- What to do:
Give back word for word the lines starting at the line that contains "The image size is (1318, 644)." and ending with the last line of the records, including both. Leave the pictures out.

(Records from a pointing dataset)
──────────────────────────────

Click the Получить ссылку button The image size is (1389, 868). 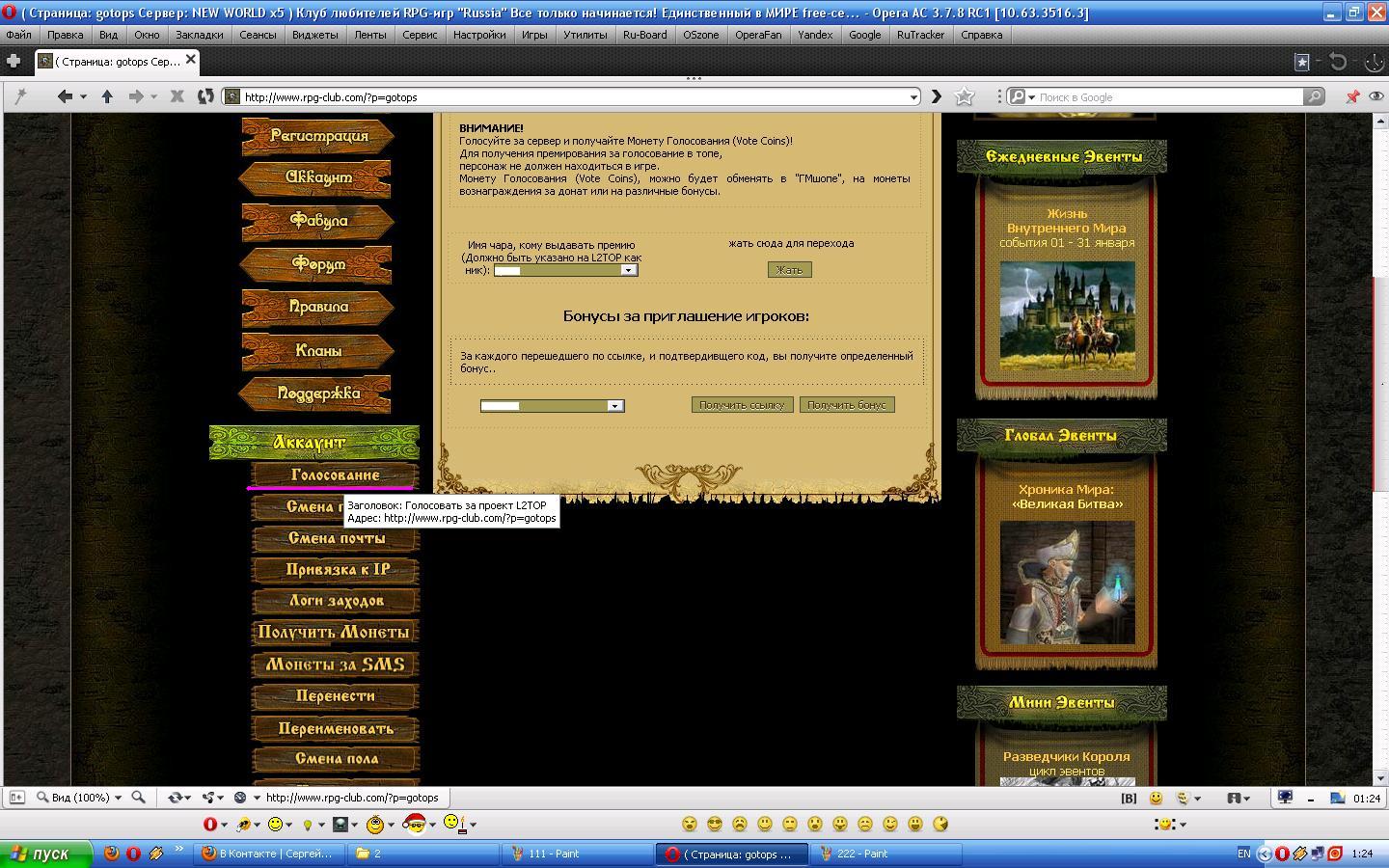coord(742,405)
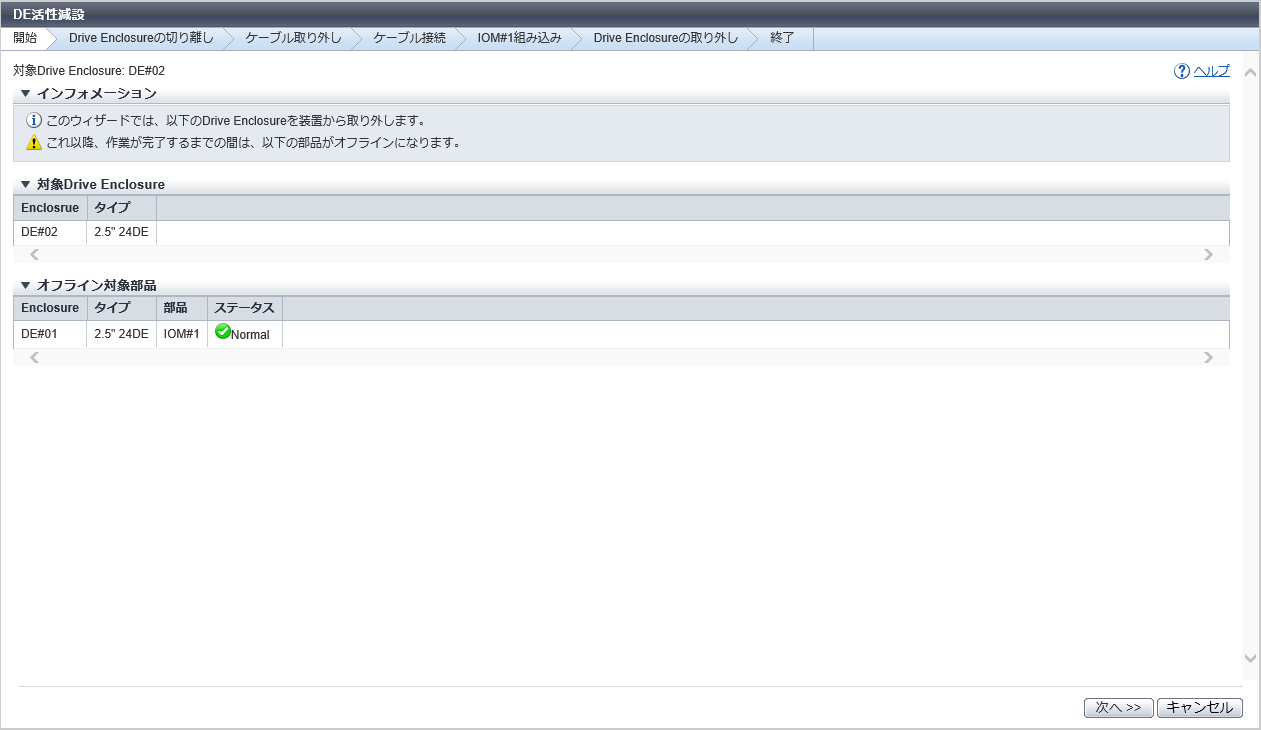Click the blue help question mark icon
This screenshot has width=1261, height=730.
click(x=1182, y=71)
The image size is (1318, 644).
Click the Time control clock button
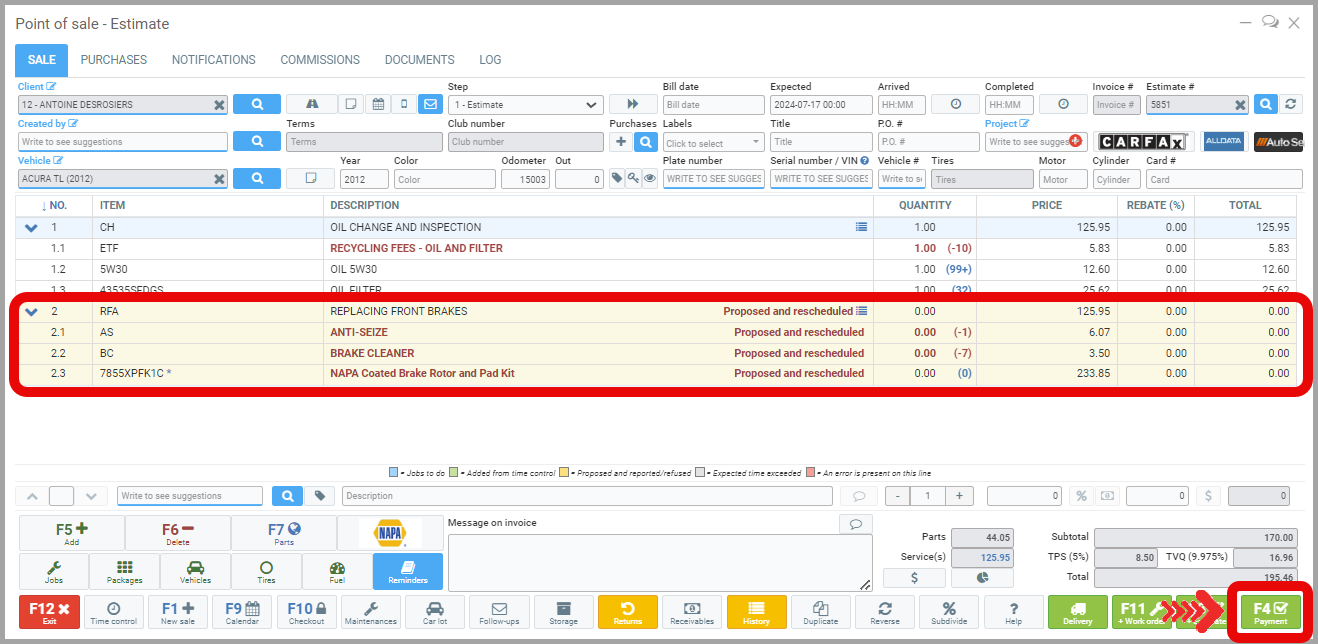point(113,612)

──────────────────────────────

- Task solution:
The image size is (1318, 644).
Click the Time control clock button
point(113,612)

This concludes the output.